*PROBLEM TO SOLVE*.
The full set of entries has to be output exactly.

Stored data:
== Segment start ==
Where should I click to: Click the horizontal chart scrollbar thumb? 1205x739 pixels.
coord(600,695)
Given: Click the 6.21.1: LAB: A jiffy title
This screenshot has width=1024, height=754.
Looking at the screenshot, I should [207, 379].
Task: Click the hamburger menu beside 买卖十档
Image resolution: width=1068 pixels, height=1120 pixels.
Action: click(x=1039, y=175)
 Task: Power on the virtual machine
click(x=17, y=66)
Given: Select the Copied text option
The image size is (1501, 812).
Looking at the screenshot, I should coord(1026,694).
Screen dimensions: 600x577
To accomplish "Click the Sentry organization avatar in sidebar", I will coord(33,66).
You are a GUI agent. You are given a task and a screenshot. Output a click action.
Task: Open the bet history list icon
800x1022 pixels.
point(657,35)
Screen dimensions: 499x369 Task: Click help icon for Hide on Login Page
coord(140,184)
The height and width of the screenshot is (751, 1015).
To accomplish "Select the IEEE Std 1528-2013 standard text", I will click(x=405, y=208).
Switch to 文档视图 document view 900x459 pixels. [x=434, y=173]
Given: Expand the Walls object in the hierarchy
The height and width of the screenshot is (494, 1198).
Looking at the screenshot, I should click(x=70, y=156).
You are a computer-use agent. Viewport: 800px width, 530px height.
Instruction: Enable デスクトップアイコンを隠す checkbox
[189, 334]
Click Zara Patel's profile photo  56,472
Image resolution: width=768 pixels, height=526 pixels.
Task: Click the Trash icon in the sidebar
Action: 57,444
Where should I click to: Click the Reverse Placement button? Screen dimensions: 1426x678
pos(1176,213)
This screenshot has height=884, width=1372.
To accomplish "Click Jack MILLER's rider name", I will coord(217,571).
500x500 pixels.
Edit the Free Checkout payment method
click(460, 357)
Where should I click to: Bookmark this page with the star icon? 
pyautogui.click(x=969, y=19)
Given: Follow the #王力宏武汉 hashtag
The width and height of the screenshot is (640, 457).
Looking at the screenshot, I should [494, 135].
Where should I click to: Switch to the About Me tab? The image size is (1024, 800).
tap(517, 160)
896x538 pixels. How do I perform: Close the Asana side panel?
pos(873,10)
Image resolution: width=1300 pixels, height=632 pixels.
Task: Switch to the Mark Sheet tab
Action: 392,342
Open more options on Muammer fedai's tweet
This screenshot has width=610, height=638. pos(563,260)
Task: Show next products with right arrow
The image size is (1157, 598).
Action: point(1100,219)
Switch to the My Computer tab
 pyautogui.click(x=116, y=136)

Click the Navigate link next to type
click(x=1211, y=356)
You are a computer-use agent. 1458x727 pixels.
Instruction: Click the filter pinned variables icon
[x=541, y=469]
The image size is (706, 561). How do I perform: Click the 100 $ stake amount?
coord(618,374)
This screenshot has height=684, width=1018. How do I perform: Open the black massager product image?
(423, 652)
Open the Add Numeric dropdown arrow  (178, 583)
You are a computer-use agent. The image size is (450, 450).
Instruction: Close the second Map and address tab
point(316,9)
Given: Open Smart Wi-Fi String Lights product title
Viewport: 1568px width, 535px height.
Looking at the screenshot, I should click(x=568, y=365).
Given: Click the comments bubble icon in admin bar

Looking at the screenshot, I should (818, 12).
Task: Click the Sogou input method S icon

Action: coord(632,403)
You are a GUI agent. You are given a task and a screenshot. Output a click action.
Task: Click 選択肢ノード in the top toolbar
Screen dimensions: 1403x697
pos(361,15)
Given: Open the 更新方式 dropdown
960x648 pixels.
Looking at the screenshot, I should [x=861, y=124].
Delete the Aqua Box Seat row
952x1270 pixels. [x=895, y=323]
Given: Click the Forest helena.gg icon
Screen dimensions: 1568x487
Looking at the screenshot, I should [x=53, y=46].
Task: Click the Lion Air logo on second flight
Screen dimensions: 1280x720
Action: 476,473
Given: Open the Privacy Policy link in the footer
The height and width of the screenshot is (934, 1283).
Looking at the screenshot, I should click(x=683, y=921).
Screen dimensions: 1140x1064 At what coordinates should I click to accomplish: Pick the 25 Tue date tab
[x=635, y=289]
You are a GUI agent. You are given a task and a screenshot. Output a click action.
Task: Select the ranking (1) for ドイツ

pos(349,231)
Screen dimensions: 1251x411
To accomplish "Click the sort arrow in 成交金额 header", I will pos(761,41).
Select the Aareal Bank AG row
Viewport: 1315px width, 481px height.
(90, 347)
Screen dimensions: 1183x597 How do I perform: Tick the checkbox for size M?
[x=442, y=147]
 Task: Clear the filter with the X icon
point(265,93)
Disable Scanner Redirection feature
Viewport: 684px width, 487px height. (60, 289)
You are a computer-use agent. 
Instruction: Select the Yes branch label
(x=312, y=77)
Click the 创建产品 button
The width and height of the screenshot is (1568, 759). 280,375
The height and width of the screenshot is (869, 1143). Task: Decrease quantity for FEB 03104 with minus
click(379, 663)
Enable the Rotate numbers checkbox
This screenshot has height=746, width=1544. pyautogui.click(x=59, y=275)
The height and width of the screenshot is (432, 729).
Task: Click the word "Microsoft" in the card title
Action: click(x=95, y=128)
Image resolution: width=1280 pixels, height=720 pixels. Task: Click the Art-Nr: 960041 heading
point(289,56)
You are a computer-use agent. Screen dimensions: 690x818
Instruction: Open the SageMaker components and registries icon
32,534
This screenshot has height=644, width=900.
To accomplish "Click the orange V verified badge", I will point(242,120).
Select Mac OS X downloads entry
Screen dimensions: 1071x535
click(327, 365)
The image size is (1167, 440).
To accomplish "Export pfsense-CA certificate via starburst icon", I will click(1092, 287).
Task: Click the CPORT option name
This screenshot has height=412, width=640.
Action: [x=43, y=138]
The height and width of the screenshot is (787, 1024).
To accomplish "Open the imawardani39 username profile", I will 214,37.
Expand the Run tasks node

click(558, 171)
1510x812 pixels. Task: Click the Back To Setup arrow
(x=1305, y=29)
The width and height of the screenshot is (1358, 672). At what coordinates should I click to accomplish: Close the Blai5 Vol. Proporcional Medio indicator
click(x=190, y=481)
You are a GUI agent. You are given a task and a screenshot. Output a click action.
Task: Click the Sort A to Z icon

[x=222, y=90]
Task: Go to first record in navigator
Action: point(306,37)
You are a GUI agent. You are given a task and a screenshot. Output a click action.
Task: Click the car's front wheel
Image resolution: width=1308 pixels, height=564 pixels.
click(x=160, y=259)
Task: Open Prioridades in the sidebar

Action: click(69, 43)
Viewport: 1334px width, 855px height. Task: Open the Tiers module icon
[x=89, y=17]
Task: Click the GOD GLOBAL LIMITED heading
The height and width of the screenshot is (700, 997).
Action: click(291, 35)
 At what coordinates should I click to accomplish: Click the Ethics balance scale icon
== Segment end ==
*YOUR SOLUTION*.
Where should I click to: Click the horizontal chart scrollbar thumb? 1205x739 pixels.
coord(600,695)
Given: Click the 6.21.1: LAB: A jiffy title
This screenshot has width=1024, height=754.
Looking at the screenshot, I should [207, 379].
Task: Click the hamburger menu beside 买卖十档
Image resolution: width=1068 pixels, height=1120 pixels.
Action: click(x=1039, y=175)
 Task: Power on the virtual machine
click(x=17, y=66)
Given: Select the Copied text option
The image size is (1501, 812).
Looking at the screenshot, I should coord(1026,694).
Screen dimensions: 600x577
To accomplish "Click the Sentry organization avatar in sidebar", I will coord(33,66).
You are a GUI agent. You are given a task and a screenshot. Output a click action.
Task: Open the bet history list icon
800x1022 pixels.
point(657,35)
Screen dimensions: 499x369 Task: Click help icon for Hide on Login Page
coord(140,184)
The height and width of the screenshot is (751, 1015).
To accomplish "Select the IEEE Std 1528-2013 standard text", I will click(x=405, y=208).
Switch to 文档视图 document view 900x459 pixels. [x=434, y=173]
Given: Expand the Walls object in the hierarchy
The height and width of the screenshot is (494, 1198).
Looking at the screenshot, I should click(x=70, y=156).
You are a computer-use agent. Viewport: 800px width, 530px height.
Instruction: Enable デスクトップアイコンを隠す checkbox
[189, 334]
Click Zara Patel's profile photo  56,472
Image resolution: width=768 pixels, height=526 pixels.
Task: Click the Trash icon in the sidebar
Action: 57,444
Where should I click to: Click the Reverse Placement button? Screen dimensions: 1426x678
pos(1176,213)
This screenshot has height=884, width=1372.
To accomplish "Click Jack MILLER's rider name", I will coord(217,571).
500x500 pixels.
Edit the Free Checkout payment method
click(460, 357)
Where should I click to: Bookmark this page with the star icon? 
pyautogui.click(x=969, y=19)
Given: Follow the #王力宏武汉 hashtag
The width and height of the screenshot is (640, 457).
Looking at the screenshot, I should [494, 135].
Where should I click to: Switch to the About Me tab? The image size is (1024, 800).
tap(517, 160)
896x538 pixels. How do I perform: Close the Asana side panel?
pos(873,10)
Image resolution: width=1300 pixels, height=632 pixels.
Task: Switch to the Mark Sheet tab
Action: 392,342
Open more options on Muammer fedai's tweet
This screenshot has width=610, height=638. pos(563,260)
Task: Show next products with right arrow
The image size is (1157, 598).
Action: point(1100,219)
Switch to the My Computer tab
 pyautogui.click(x=116, y=136)

Click the Navigate link next to type
click(x=1211, y=356)
You are a computer-use agent. 1458x727 pixels.
Instruction: Click the filter pinned variables icon
[x=541, y=469]
The image size is (706, 561). How do I perform: Click the 100 $ stake amount?
coord(618,374)
This screenshot has height=684, width=1018. How do I perform: Open the black massager product image?
(423, 652)
Open the Add Numeric dropdown arrow  (178, 583)
You are a computer-use agent. The image size is (450, 450).
Instruction: Close the second Map and address tab
point(316,9)
Given: Open Smart Wi-Fi String Lights product title
Viewport: 1568px width, 535px height.
Looking at the screenshot, I should click(x=568, y=365).
Given: Click the comments bubble icon in admin bar

Looking at the screenshot, I should (818, 12).
Task: Click the Sogou input method S icon

Action: coord(632,403)
You are a GUI agent. You are given a task and a screenshot. Output a click action.
Task: Click 選択肢ノード in the top toolbar
Screen dimensions: 1403x697
pos(361,15)
Given: Open the 更新方式 dropdown
960x648 pixels.
Looking at the screenshot, I should [x=861, y=124].
Delete the Aqua Box Seat row
952x1270 pixels. [x=895, y=323]
Given: Click the Forest helena.gg icon
Screen dimensions: 1568x487
Looking at the screenshot, I should [x=53, y=46].
Task: Click the Lion Air logo on second flight
Screen dimensions: 1280x720
Action: 476,473
Given: Open the Privacy Policy link in the footer
The height and width of the screenshot is (934, 1283).
Looking at the screenshot, I should click(x=683, y=921).
Screen dimensions: 1140x1064 At what coordinates should I click to accomplish: Pick the 25 Tue date tab
[x=635, y=289]
You are a GUI agent. You are given a task and a screenshot. Output a click action.
Task: Select the ranking (1) for ドイツ

pos(349,231)
Screen dimensions: 1251x411
To accomplish "Click the sort arrow in 成交金额 header", I will pos(761,41).
Select the Aareal Bank AG row
Viewport: 1315px width, 481px height.
(90, 347)
Screen dimensions: 1183x597 How do I perform: Tick the checkbox for size M?
[x=442, y=147]
 Task: Clear the filter with the X icon
point(265,93)
Disable Scanner Redirection feature
Viewport: 684px width, 487px height. (60, 289)
You are a computer-use agent. 
Instruction: Select the Yes branch label
(x=312, y=77)
Click the 创建产品 button
The width and height of the screenshot is (1568, 759). 280,375
The height and width of the screenshot is (869, 1143). Task: Decrease quantity for FEB 03104 with minus
click(379, 663)
Enable the Rotate numbers checkbox
This screenshot has height=746, width=1544. pyautogui.click(x=59, y=275)
The height and width of the screenshot is (432, 729).
Task: Click the word "Microsoft" in the card title
Action: click(x=95, y=128)
Image resolution: width=1280 pixels, height=720 pixels. Task: Click the Art-Nr: 960041 heading
point(289,56)
You are a computer-use agent. Screen dimensions: 690x818
Instruction: Open the SageMaker components and registries icon
32,534
This screenshot has height=644, width=900.
To accomplish "Click the orange V verified badge", I will point(242,120).
Select Mac OS X downloads entry
Screen dimensions: 1071x535
click(327, 365)
The image size is (1167, 440).
To accomplish "Export pfsense-CA certificate via starburst icon", I will click(1092, 287).
Task: Click the CPORT option name
This screenshot has height=412, width=640.
Action: [x=43, y=138]
The height and width of the screenshot is (787, 1024).
To accomplish "Open the imawardani39 username profile", I will 214,37.
Expand the Run tasks node

click(558, 171)
1510x812 pixels. Task: Click the Back To Setup arrow
(x=1305, y=29)
The width and height of the screenshot is (1358, 672). At what coordinates should I click to accomplish: Close the Blai5 Vol. Proporcional Medio indicator
click(x=190, y=481)
You are a GUI agent. You are given a task and a screenshot. Output a click action.
Task: Click the Sort A to Z icon

[x=222, y=90]
Task: Go to first record in navigator
Action: point(306,37)
You are a GUI agent. You are given a task and a screenshot. Output a click action.
Task: Click the car's front wheel
Image resolution: width=1308 pixels, height=564 pixels.
click(x=160, y=259)
Task: Open Prioridades in the sidebar

Action: click(69, 43)
Viewport: 1334px width, 855px height. Task: Open the Tiers module icon
[x=89, y=17]
Task: Click the GOD GLOBAL LIMITED heading
The height and width of the screenshot is (700, 997).
Action: click(291, 35)
 At what coordinates should I click to accomplish: Click the Ethics balance scale icon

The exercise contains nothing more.